Not just the good ole days
Even though the documentary spends most of its time relishing the glory days of the past, it's not all celebratory. Hawk's career in particular goes from dizzying heights to financially crunched lows as skateboarding comes in and out of fashion across his more than 40-year career. Like skateboarding itself, it's a whirlwind that lifts you up and brings you crashing down. Hawk goes from owning two houses at an early age to living with roommates and even his parents, forced to embark on a career in video editing for a time. But when skateboarding returns in the 1990s after nearly dying for good, it comes back bigger than ever, complete with Hawk's own skateboarding company, Birdhouse, and a $4.5 million paycheck Hawk received for the first quartet of skateboarding video games that rose to popularity in 1999 and through the early 2000s.
But where "Until the Wheels Fall Off" surprises is in how serious it gets about how skateboarding impacted Hawk's personal life. Alongside the glory of Hawk pulling off the extraordinarily difficult "900" trick, a 2½-revolution (or 900-degree) aerial spin, there are the woes of Hawk's failed marriages and the children that he often had to leave behind while partaking in skating competitions and traveling for extreme sports arena shows. Hawk also openly admits that fame is a hell of a drug that really threw him for a loop. But beyond that, it becomes clear that skateboarding isn't just a passion or even obsession for Hawk — it's an addiction, and it's something that he needed professional help to address.
Let's not forget that Hawk is now in his 50s, and he's still out there jumping into halfpipes. Remember that opening scene? That wasn't an archival clip. It's recent footage of Hawk as a middle-aged man trying to pull off what is easily his most challenging trick, perhaps the most difficult trick in skateboarding, period. And no matter how many times he failed, Hawk refused to stop until he landed it.

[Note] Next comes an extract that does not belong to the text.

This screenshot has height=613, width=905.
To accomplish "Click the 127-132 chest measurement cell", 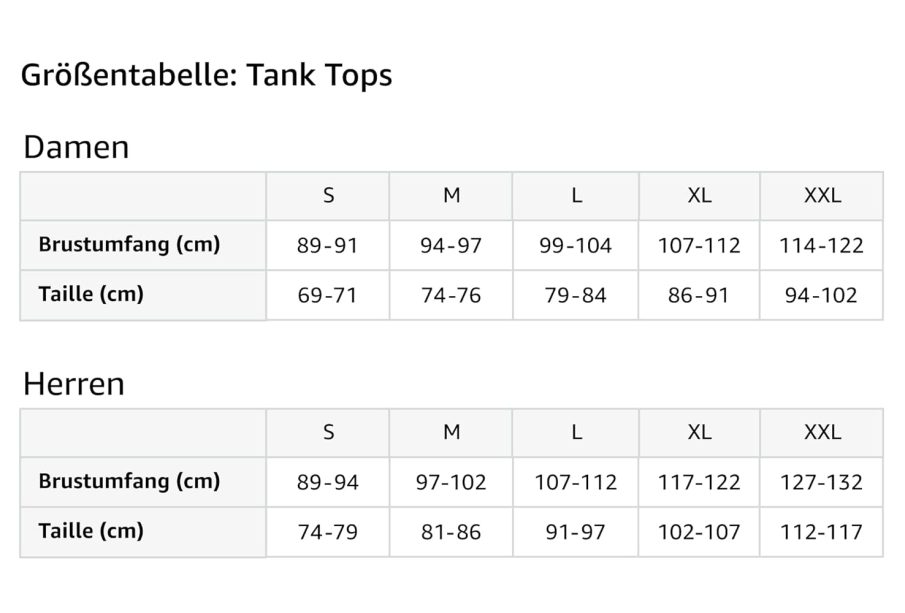I will [821, 482].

Though the documentary could have been tightened up a little bit, "Tony Hawk: Until the Wheels Fall Off" is still a thoroughly captivating film about one of the most famous figures in sports. It has the spirit of skateboarding but told through the lens of hindsight, complete with intimate reflections from Hawk and his extreme sports cohorts. Whether you're a skateboarding fan or not, this is an engrossing look back at the unquestionably remarkable career of a true legend, and his story isn't over yet.